Blocked off by barricades on both sides of NH 48, Patrenahalli is a nondescript village on the Bengaluru-Pune highway. Most of its residents belong to the erstwhile nomadic, Lambani community. L. Kumar, 41, his wife, N. Sashikala, 32, and their two children, K. Uday, 15, and K. Ashwini, 13, are busy spinning ropes on the coir yarn machine in their small front yard. The yard is choc-a-bloc with rope bundles of varying sizes and shapes. A small rectangular device atop the machine is the only giveaway that the machine is solar-powered.

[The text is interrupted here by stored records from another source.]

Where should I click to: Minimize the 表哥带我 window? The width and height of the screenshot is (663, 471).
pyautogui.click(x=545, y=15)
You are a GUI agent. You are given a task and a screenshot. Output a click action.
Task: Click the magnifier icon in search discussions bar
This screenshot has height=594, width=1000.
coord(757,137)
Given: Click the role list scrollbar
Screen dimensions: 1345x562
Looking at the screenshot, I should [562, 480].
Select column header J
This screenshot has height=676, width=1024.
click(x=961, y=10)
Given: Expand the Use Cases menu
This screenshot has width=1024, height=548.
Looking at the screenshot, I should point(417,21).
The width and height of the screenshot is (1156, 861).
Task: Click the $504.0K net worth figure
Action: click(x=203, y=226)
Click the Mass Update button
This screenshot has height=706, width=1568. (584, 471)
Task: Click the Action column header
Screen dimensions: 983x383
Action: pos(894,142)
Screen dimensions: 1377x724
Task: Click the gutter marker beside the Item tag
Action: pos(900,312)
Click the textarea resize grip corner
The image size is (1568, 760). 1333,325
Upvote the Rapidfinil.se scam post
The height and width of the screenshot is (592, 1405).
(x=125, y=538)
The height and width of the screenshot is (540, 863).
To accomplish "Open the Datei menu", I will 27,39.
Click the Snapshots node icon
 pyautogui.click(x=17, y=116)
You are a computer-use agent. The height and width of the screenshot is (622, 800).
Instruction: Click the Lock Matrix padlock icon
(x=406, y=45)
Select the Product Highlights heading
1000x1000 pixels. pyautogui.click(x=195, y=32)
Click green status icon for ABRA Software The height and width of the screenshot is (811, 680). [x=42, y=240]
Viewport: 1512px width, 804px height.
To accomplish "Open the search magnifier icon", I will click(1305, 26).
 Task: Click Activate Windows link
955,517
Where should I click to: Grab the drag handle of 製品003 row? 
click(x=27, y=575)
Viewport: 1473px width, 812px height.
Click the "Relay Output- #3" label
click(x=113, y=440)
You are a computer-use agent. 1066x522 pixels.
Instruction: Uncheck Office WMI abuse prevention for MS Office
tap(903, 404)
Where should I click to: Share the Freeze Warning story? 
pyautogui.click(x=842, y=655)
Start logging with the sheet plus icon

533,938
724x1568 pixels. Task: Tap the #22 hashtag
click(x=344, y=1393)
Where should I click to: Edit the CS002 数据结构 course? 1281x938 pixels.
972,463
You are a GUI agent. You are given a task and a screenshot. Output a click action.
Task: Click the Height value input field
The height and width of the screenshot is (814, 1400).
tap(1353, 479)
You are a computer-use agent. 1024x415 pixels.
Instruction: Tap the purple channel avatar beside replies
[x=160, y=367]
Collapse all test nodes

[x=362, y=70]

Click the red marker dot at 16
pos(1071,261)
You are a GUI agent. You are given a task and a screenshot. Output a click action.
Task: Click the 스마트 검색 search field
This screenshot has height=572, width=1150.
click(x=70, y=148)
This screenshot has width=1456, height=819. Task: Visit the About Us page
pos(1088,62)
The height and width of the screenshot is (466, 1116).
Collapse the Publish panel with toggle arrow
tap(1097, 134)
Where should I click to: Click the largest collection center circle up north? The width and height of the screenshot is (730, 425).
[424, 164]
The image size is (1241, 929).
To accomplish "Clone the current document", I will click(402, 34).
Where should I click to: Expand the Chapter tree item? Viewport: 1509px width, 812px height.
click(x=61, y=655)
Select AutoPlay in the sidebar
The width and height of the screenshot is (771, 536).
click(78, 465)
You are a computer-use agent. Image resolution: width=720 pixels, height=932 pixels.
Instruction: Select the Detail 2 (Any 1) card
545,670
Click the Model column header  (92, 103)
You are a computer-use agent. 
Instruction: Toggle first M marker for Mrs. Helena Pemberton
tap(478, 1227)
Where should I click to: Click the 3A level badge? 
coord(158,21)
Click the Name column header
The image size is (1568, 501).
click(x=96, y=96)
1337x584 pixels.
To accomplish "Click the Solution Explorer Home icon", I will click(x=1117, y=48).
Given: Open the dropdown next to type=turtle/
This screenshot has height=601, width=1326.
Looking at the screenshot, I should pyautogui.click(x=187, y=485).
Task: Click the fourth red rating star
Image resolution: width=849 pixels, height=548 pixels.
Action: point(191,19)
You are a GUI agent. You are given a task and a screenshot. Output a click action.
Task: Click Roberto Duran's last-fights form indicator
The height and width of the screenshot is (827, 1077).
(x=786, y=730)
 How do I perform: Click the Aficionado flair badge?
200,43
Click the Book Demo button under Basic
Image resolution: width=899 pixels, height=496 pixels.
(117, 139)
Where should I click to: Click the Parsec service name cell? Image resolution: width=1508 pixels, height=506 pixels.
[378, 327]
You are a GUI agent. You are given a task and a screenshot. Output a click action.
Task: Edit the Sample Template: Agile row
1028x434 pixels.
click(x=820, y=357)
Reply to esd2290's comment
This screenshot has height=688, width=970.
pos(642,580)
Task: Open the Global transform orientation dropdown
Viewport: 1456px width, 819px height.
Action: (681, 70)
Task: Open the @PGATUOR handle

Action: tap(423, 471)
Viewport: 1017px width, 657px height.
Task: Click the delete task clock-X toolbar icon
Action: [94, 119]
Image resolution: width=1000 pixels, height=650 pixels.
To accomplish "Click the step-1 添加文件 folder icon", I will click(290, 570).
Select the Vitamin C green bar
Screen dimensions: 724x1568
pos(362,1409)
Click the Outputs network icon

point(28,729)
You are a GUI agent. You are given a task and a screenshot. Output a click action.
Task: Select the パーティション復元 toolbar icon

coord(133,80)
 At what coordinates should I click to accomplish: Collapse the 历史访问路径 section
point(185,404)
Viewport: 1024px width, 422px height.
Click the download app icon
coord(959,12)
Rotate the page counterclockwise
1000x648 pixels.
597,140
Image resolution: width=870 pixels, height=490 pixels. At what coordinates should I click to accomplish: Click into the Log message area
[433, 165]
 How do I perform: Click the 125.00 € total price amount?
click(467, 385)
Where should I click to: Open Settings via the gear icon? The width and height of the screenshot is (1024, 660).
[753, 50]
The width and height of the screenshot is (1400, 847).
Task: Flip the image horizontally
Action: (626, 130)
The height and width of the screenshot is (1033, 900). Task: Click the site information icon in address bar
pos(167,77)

Kumar disconnects the device from the machine to demonstrate how they used to spin ropes manually. Suddenly, clanking sounds echo through a yard that had been so quiet you could hear the bulbuls chirp on the moringa tree there. Earlier, he explains, one person would have to keep spinning a wheel behind the machine; today the solar-powered small motor does the job. Work that would require at least 10 hours of hard labour from a minimum of three individuals is now done by two persons in a little more than half the time.
“We had to hire labourers and it would take at least one or two more days of work to produce as much as we do now. The cost of paying the labourers would also cut into our profits,” says Kumar. He adds, “With the solar-powered machine, we are able to make more bundles on any given day, my son and daughter are able to take breaks to attend their online classes on the phone and I don’t have to spin the wheel day and night to keep the machine running.”
The little 75-watt solar panel from Solar Light Pvt. Ltd (Selco), the 60mAh battery and the custom-designed motor, all of which cost ₹17,000 in total, has brought the advantages of decentralised renewable energy (DRE)—energy that is generated close to where it will be used, rather than at an industrial plant and sent through the national grid—directly to Kumar’s family.
Along with companies such as Sustaintech, SNL Energy Solutions and Envo Renewable Energy Services, Bengaluru-headquartered Selco—one of the oldest in the field—specialises in decentralised solar-powered solutions. With more than 45 branches across Karnataka and a few other parts of India, it has been helping to set up solar energy solutions of varying shapes and sizes for 25 years, installing everything from light bulbs in tribal hamlets in the Western Ghats to solar-powered petrol pumps that need a steady supply of power through the day.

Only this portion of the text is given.